考えに考えて、自分なりの「意見文」として、考察したことを作文用紙にまとめてみました。

子どもたちもその気になって頑張り、1冊の冊子ができあがった。


その中の、ある子の意見文が、とても印象に残った。

「平和を願っての行動は、つねに平和を作りながらでないとだめだと思います」

なるほど。

平和へ至る道は、平和を実現することの積み重ねである、ということネ。



逆に、別の子で、「不安」を前面に出した意見文もありました。

↓ これも分かるよなあ。

「ぼくが武器を持った方がよいと思うのは、そうしないと不安だからです」

おそらく、こう感じる人は、多いのだと思う。




国民投票ではきっと、安心派 VS 不安派 に分かれるのでしょうナ。


で、安心派からみると、なんで相手がそれほどに不安を感じるのか、わからない。

安心派の「安心」には、根拠がない。

根拠のないのは当然で、そもそも不安がないのだから、根拠なく安心しているわけ。




逆に、不安派からすると、彼は、なんでそこまで脳天気に安心していられるのかが、わからない。

どうして「不安」なの?と問われても、どうしてって・・・そりゃ、至極当たり前に、不安感がこみあげてくるのだから・・・。

なぜあるか、と問われても、出てくるものは出てくるのだから、仕方がない。

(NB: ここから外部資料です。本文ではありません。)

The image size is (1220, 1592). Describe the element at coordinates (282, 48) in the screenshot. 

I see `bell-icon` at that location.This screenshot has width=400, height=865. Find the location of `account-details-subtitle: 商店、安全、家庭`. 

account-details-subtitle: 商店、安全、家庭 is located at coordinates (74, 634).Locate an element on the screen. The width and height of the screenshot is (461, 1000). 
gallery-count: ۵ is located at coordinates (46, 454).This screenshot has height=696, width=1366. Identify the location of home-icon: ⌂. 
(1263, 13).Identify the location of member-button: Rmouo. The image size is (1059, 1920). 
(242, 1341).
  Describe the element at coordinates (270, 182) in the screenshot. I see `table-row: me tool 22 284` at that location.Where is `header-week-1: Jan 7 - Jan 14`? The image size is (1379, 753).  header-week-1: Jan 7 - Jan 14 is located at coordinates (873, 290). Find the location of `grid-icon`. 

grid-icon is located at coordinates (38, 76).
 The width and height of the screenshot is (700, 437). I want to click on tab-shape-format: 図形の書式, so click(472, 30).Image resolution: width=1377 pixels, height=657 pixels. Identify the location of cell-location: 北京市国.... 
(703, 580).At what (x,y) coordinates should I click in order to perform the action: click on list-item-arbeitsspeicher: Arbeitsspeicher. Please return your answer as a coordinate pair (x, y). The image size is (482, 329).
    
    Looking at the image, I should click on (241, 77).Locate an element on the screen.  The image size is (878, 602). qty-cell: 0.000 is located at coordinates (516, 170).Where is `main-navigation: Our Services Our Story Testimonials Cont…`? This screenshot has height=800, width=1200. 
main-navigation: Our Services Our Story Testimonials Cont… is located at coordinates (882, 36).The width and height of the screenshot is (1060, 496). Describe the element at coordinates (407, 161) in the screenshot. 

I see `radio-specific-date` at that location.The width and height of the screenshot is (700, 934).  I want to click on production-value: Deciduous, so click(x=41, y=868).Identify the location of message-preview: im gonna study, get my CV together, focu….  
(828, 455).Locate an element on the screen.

これも、理由はよく分からないワケ。

つまり、

この<深い溝>は、実は、思考内容の差による溝(みぞ)、なのではない。

「なにを考えているか」

によるのではないのです。

したがって、溝が埋まるわけがない。

要するに、いくら議論しても、話し合っても、

頭では相手を理解することができないレベルなんだと思います。

歩み寄ろうにも、依って立つ場所、依拠する世界がちがうので、これは話し合うわけにいかない。

これが、「話し合いがうまくいかない」理由です。




お互いのことを理解するにためには、どうするか。

これは、政策やら世界観やらをいくら話し合っても、ムダ。

もっと心の内側のことで、「不安」がなんで発生するのか、見ていくことが必要なのでありましょう。




その人のなかに、

「自分はこのままではいられない」

「自分は、今のままじゃいけない」


というように思いこまされるような、嫌な体験が、たーくさんあって、

人生は、このままではダメであって、安心しては居られない。

というような思い方を、している。


つまり、『不安解消』ということが、人生のメイン課題になっている。

そういう生き方をしてきた人にとっては、

「不安を感じない人」 が、変な人に思えて仕方がない。

だから、

お前はなんで、そこまで脳天気に安心していられるのだ?

ということになるんじゃないかな。